§ **Collected data**:
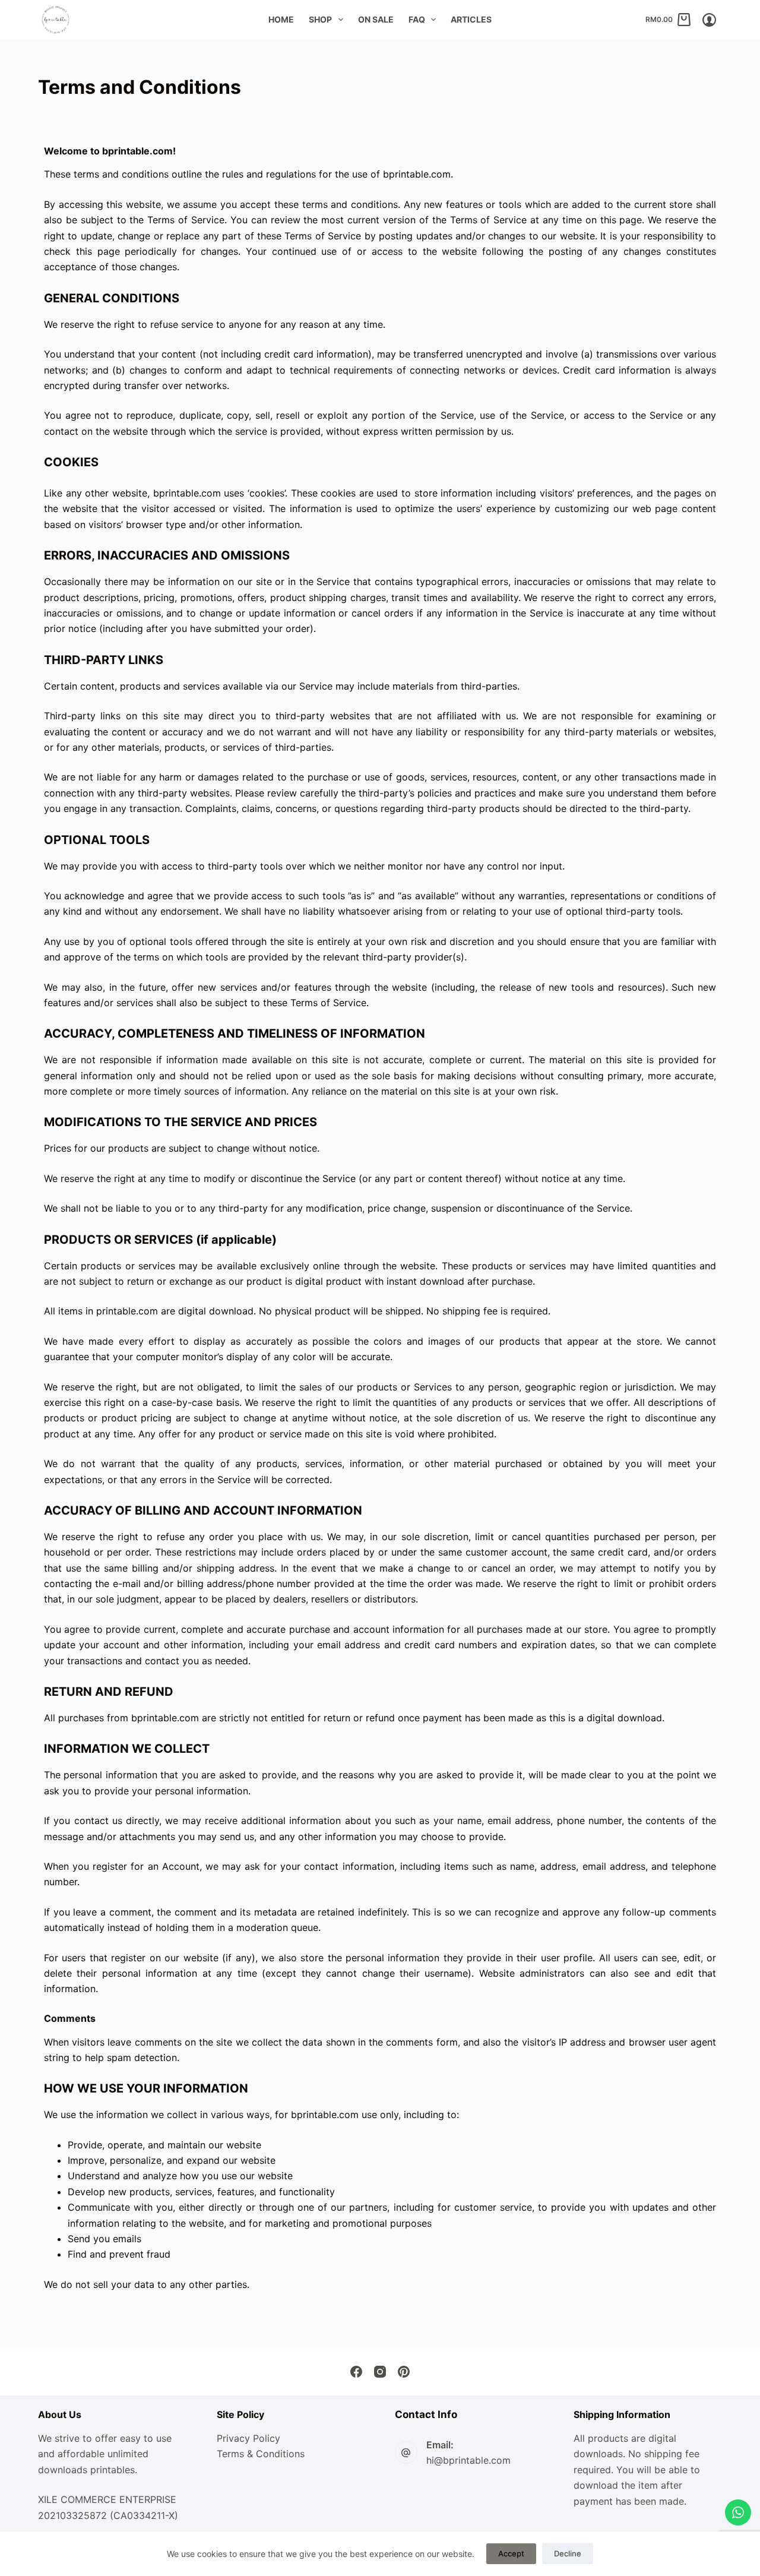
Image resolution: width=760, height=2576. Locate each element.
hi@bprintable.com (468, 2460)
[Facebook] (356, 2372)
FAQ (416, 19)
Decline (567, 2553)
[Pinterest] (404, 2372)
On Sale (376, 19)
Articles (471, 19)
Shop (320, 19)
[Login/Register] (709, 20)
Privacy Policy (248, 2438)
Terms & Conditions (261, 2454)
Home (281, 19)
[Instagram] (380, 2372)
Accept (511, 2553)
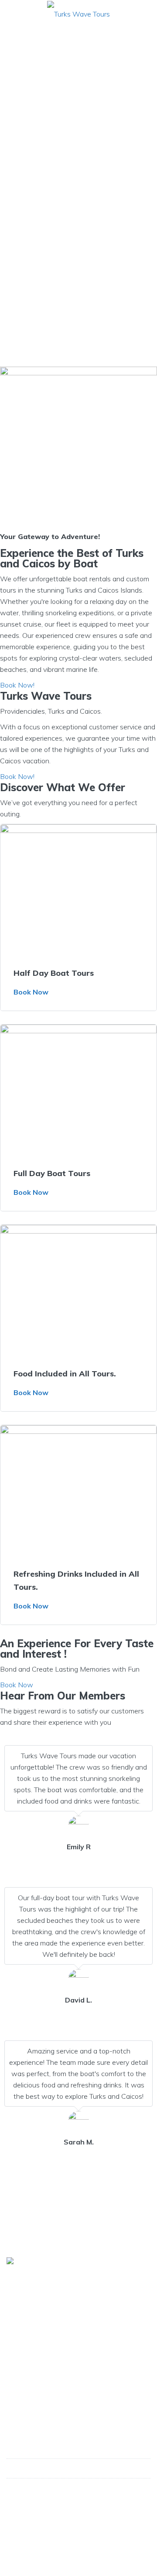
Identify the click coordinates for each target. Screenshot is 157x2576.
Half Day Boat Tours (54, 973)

§ **Aim of the task**: The expected output is the full data above, reproduced exactly with no images.

§ **Task response**:
Image resolution: width=760, height=2576. Locate each element.
hi@bprintable.com (468, 2460)
[Facebook] (356, 2372)
FAQ (416, 19)
Decline (567, 2553)
[Pinterest] (404, 2372)
On Sale (376, 19)
Articles (471, 19)
Shop (320, 19)
[Login/Register] (709, 20)
Privacy Policy (248, 2438)
Terms & Conditions (261, 2454)
Home (281, 19)
[Instagram] (380, 2372)
Accept (511, 2553)
Identify the click coordinates for each target. Screenshot is 157x2576.
Half Day Boat Tours (54, 973)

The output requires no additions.